■ SELECTED EXTRACT:
..............................
For several decades, the cremated remains of more than two dozen American Civil War veterans languished in storage facilities at a funeral home and cemetery in Seattle.
The simple copper and cardboard urns gathering dust on shelves only had the name of each of the 28 soldiers — but nothing linking them to the Civil War. Still, that was enough for an organization dedicated to locating, identifying and interring the remains of unclaimed veterans to conclude over several years that they were all Union soldiers deserving of a burial service with military honors.
“It’s amazing that they were still there and we found them,” said Tom Keating, the Washington state coordinator for the Missing in America Project, which turned to a team of volunteers to confirm their war service through genealogical research. “It’s something long overdue. These people have been waiting a long time for a burial.”
Most of the veterans were buried in August at Washington’s Tahoma National Cemetery.
In a traditional service offered to Civil War veterans, the historical 4th U.S. Infantry Regiment dressed in Union uniforms fired musket volleys and the crowd sang “The Battle Hymn of the Republic.” Names were called out for each veteran and their unit before their remains were brought forward and stories were shared about their exploits. Then, they were buried.
Among them was a veteran held at a Confederate prison known as Andersonville. Several were wounded in combat and others fought in critical battles including Gettysburg, Stones River and the Atlanta campaign. One man survived being shot thanks to his pocket watch — which he kept until his death — and another deserted the Confederate Army and joined the Union forces.
“It was something, just the finality of it all,” Keating said, adding they were unable to find any living descendants of the veterans.
While some remains are hidden away in funeral homes, others were found where they fell in battle or by Civil War re-enactors combing old graveyards.
Communities often turn reburials into major events, allowing residents to celebrate veterans and remember a long-forgotten war. In 2016, a volunteer motorcycle group escorted the remains of one veteran cross country from Oregon to the final resting place in Maine. In South Carolina, the remains of 21 Confederate soldiers recovered from forgotten graves beneath the stands of a military college’s football stadium were reburied in 2005.
Sometimes reburials spark controversy. The discovery of the remains of two soldiers from the Manassas National Battlefield in Virginia prompted an unsuccessful attempt in 2018 by several families to have DNA tests done on them. The Army rejected that request and reburied them as unknown soldiers at Arlington National Cemetery.
..............................
[Stored records]

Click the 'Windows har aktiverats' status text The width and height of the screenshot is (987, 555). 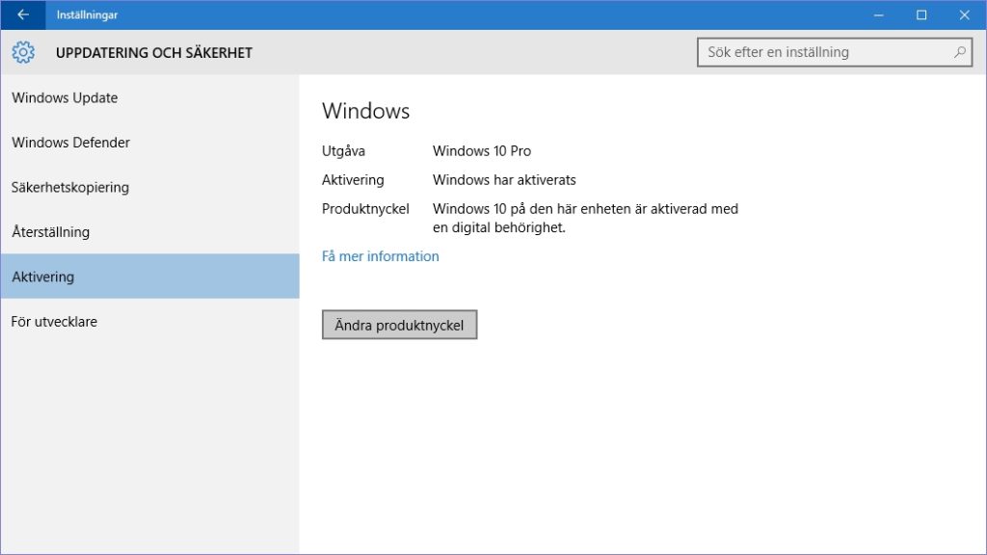(504, 180)
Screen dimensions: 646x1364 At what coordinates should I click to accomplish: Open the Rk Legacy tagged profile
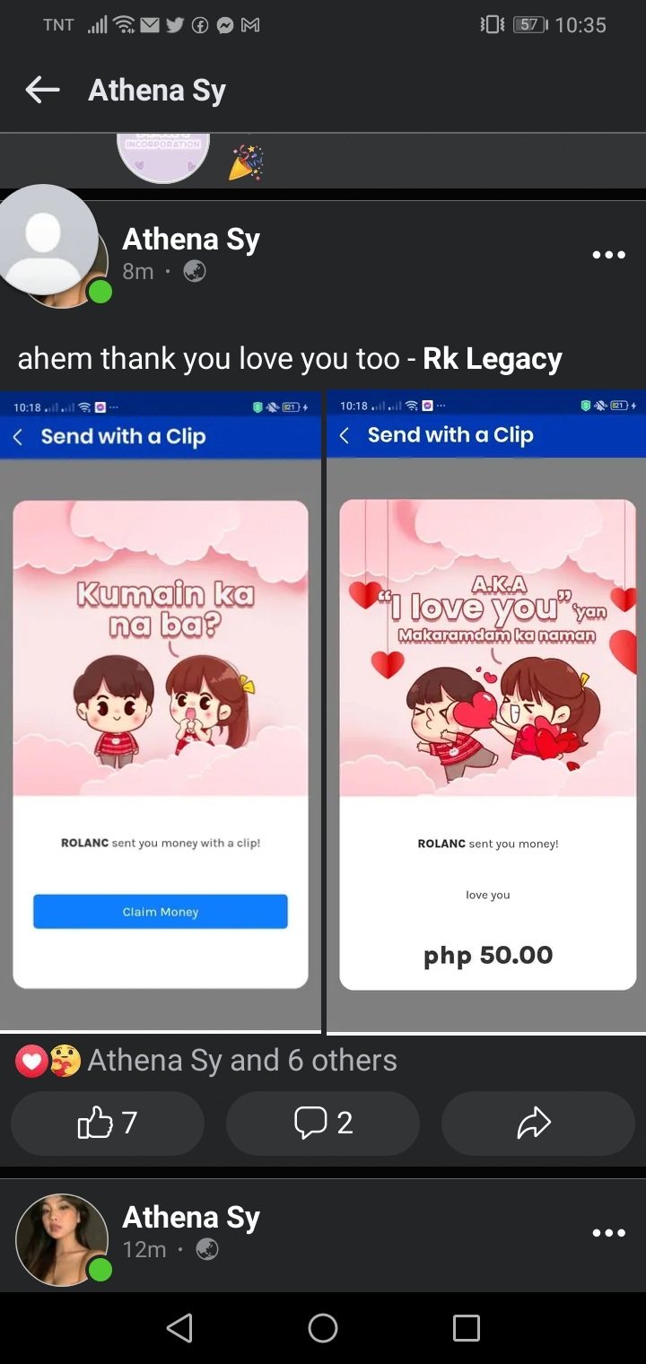tap(493, 359)
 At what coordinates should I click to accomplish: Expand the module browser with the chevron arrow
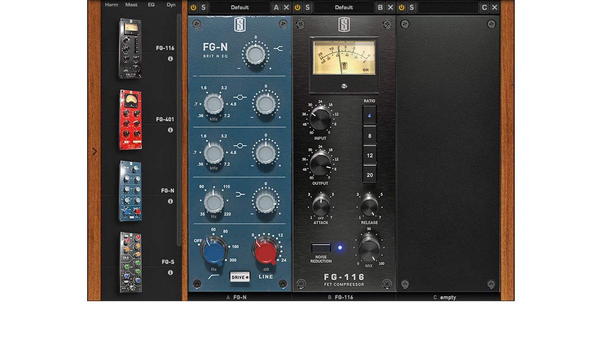point(94,152)
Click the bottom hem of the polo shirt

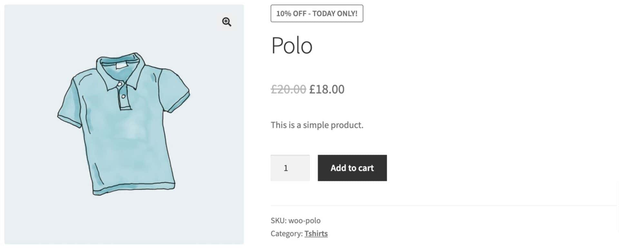(134, 188)
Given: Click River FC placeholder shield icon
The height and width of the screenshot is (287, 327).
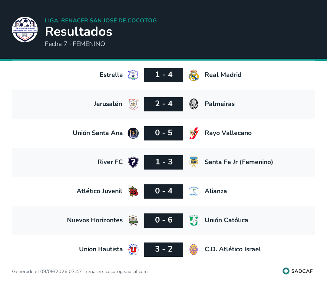Looking at the screenshot, I should (x=133, y=162).
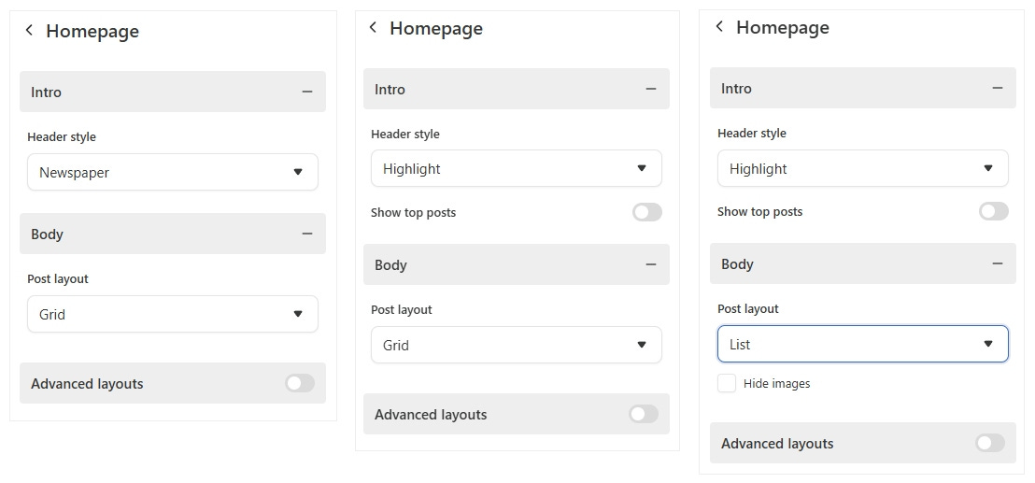Enable Show top posts in middle panel
The image size is (1035, 483).
[x=646, y=212]
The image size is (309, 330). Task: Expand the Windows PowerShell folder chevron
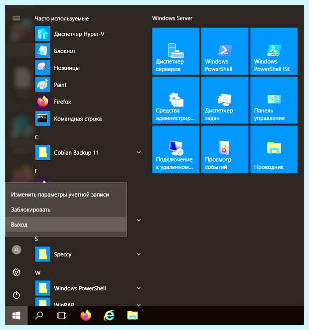tap(139, 288)
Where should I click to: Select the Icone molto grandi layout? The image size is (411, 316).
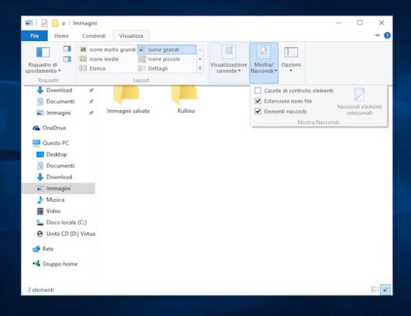point(108,49)
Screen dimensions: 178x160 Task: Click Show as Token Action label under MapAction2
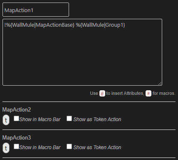click(97, 119)

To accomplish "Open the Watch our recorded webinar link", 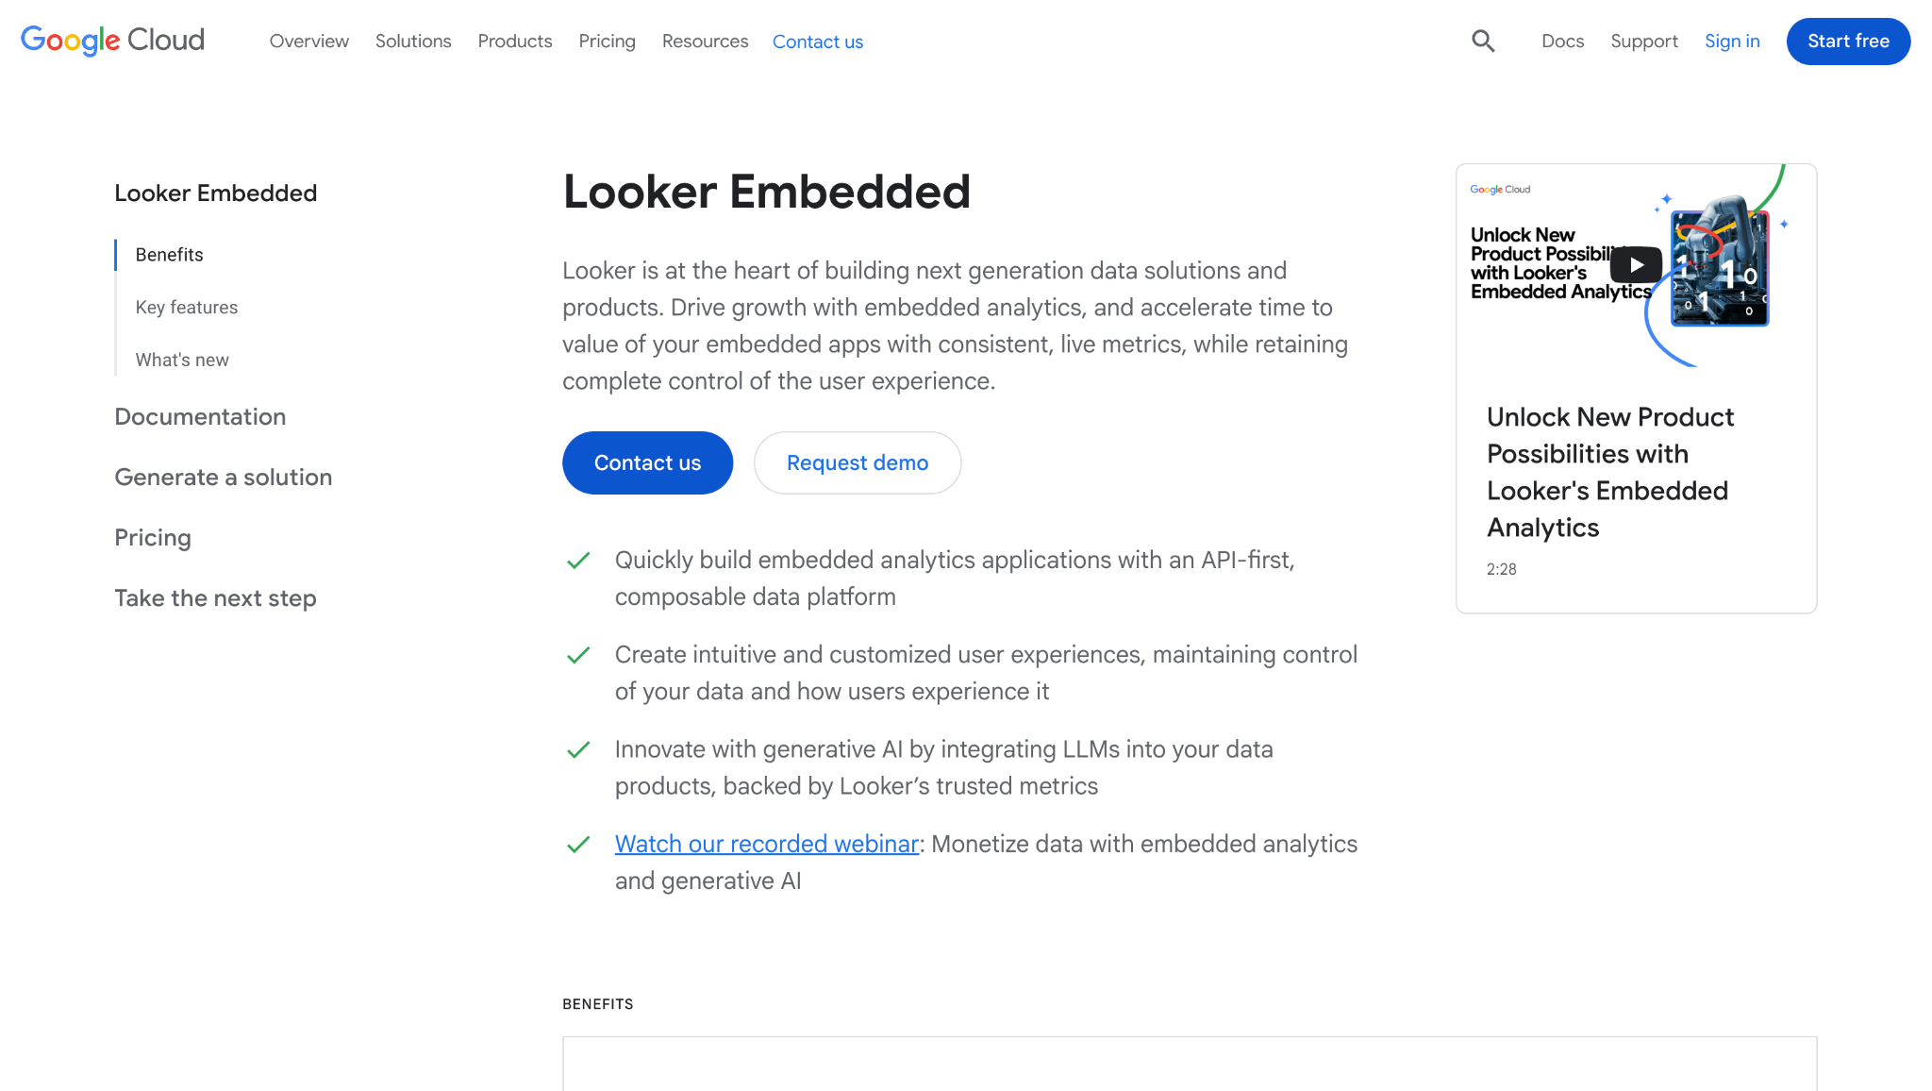I will coord(766,843).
..............................
■ TASKS FOR THIS EXERCISE:
a – Summarize the Civil War reburial article in two sentences.
b – Set down the passage of the Civil War reburial article starting with "In a traditional" and going on through "the Union forces.".
c – According to the Civil War reburial article, where in South Carolina were the remains of 21 Confederate soldiers recovered from?

■ SOLUTIONS TO THE PROBLEMS:
a – For several decades, the cremated remains of 28 Union Civil War veterans sat in storage at a Seattle funeral home and cemetery until the Missing in America Project confirmed their service, and most were buried in August at Tahoma National Cemetery in a traditional service with musket volleys. Communities often turn such reburials into major events, though they sometimes spark controversy, as when the Army rejected families' request for DNA tests on two soldiers from the Manassas National Battlefield and reburied them as unknown soldiers at Arlington.

b –
In a traditional service offered to Civil War veterans, the historical 4th U.S. Infantry Regiment dressed in Union uniforms fired musket volleys and the crowd sang “The Battle Hymn of the Republic.” Names were called out for each veteran and their unit before their remains were brought forward and stories were shared about their exploits. Then, they were buried.
Among them was a veteran held at a Confederate prison known as Andersonville. Several were wounded in combat and others fought in critical battles including Gettysburg, Stones River and the Atlanta campaign. One man survived being shot thanks to his pocket watch — which he kept until his death — and another deserted the Confederate Army and joined the Union forces.

c – They were recovered from forgotten graves beneath the stands of a military college's football stadium.